The Outdoor Journal Rise of the White Fronts

Cedar Wax Wings

While visiting with my folks last week near Weatherby, I noticed a flock of a dozen or so birds land on their high bush cranberry’s. The shrubs still had several red fruits on them and the birds were really working them over. Dad had a pair of 10 x 42 binoculars handy so I checked out the berry eaters. Sure enough they were Ceder Waxwings, taking advantage of the fruit that was still available.

Waxwings are one of the most striking of Missouri’s resident winter birds, being  pale brown on the head and chest fading to soft gray on the wings. The belly is pale yellow, and the tail is gray with a bright yellow tip. The face has a narrow black mask neatly outlined in white. The red waxy tips to the wing feathers are not always easy to see, and not all birds have the red tips.

Cedar Waxwings are social birds that you’re likely to see in flocks year-round. They sit in fruiting trees swallowing berries whole, or pluck them in mid-air with a brief fluttering hover. 

“The birds’ name derives from their appetite for cedar berries in winter; they also eat mistletoe, madrone, juniper, mountain ash, honeysuckle, crabapple, hawthorn, and Russian olive fruits. In summer Cedar Waxwings supplement their fruit diet with protein-rich insects including mayflies, dragonflies, and stoneflies, often caught on the wing.” ( Cornell )

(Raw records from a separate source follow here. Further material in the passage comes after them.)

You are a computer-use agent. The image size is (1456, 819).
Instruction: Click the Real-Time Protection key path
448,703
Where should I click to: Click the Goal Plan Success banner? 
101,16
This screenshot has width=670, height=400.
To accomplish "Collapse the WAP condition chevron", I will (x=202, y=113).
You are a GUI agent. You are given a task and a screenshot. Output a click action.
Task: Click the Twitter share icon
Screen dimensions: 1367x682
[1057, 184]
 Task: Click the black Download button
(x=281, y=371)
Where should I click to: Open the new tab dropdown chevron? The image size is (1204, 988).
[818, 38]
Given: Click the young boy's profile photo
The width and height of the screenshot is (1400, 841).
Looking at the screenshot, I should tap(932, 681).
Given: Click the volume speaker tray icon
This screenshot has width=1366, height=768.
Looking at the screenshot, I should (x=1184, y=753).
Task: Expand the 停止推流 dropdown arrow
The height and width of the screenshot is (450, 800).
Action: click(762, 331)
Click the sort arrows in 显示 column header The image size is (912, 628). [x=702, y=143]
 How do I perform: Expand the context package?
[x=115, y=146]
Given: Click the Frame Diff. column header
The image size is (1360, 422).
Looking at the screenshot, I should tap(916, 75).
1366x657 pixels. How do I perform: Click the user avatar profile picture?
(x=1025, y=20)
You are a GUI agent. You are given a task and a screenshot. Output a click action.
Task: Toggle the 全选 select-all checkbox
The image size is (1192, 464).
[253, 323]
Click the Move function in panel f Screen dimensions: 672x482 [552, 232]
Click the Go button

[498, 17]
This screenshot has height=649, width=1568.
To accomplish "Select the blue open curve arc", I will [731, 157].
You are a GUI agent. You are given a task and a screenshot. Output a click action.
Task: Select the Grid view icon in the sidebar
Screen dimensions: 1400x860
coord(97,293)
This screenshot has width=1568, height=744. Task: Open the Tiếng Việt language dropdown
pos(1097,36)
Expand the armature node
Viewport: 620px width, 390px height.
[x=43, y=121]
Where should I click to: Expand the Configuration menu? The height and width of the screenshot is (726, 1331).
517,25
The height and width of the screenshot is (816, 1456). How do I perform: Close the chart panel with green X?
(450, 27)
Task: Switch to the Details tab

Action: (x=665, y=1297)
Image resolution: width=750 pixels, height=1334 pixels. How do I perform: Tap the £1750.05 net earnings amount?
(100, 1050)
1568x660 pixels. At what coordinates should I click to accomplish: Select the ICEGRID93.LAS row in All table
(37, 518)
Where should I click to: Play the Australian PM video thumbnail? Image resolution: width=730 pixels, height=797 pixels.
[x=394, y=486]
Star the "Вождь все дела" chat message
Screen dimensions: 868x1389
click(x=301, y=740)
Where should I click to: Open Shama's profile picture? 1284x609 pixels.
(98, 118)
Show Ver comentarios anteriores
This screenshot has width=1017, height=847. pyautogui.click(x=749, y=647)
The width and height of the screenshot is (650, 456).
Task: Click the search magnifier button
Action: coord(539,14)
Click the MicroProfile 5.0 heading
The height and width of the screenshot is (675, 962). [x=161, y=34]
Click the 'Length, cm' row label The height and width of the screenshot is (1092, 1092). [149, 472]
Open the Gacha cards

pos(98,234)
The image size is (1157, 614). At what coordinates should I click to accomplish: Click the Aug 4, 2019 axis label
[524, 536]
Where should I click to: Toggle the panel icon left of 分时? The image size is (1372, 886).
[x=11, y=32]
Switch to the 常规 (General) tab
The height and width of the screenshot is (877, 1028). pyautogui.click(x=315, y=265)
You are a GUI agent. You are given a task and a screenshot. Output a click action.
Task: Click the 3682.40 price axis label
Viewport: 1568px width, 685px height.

According to Cornell University’s all about birds website, Cedar Waxwing’s are considered a species of Low Conservation Concern. Their populations were stable between 1966 and 2015, and in some areas showed increases.

If you want to attract Waxwings to your yard, plant fruit bearing shrubs or trees like, dogwood, serviceberry, cedar, juniper, hawthorn, or winterberry.